The Bulls must now decide if they want to match the three-year offer sheet that the Houston Rockets gave Omer Asik last week. The deal, which is expected to be around $25 million, including almost a $15 million cap hit in the final year, would be tough for the Bulls to swallow. But Bulls general manager Gar Forman repeatedly has stated that he would like to keep Asik. He will have three days to decide whether to match starting Wednesday.
What Hinrich's arrival means in the short term is that the Bulls probably will decline to match C.J. Watson's team option for $3.2 million. Watson was ineffective in the postseason and struggled with injuries down the stretch after playing solidly in place of Rose for much of the year.
The Bulls also must decide whether to bring back Kyle Korver or Ronnie Brewer. Both players have contracts that are not fully guaranteed. Korver, a veteran sharpshooter, is the safer bet to return, but his status remains in flux as the Bulls figure out exactly how the numbers get crunched.

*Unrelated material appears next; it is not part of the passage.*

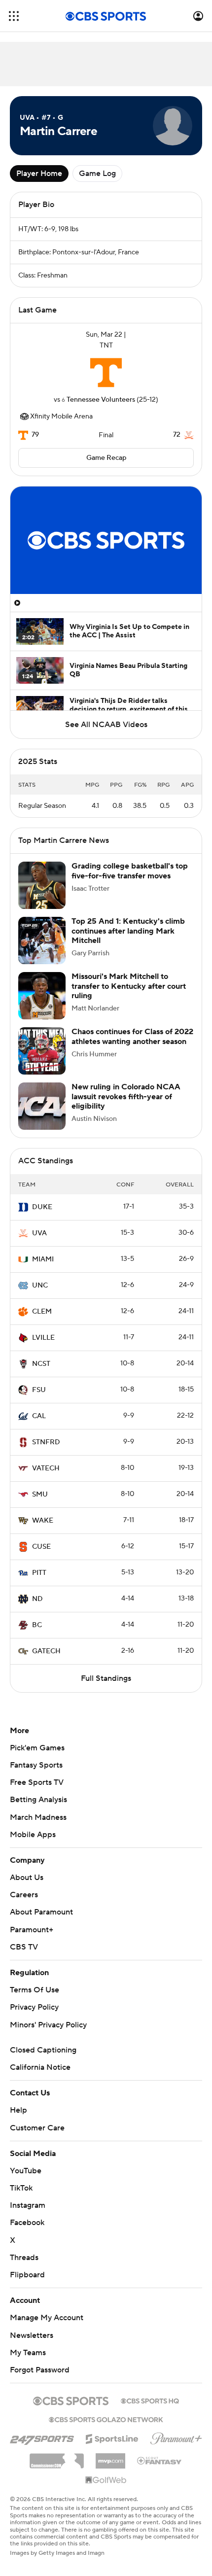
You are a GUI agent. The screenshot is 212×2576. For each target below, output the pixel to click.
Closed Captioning (43, 2060)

Depending on the corresponding roster moves, the Bulls likely will have to fill the rest of their roster out with small-salaried players. However, Forman mentioned on draft night that the Bulls would be making basketball decisions this summer, not financial ones.
No matter what the organization decides to do, what's clear is that the Bulls will be in the luxury tax this year as they continue to fill out their roster and try to contend without Rose for much of the season.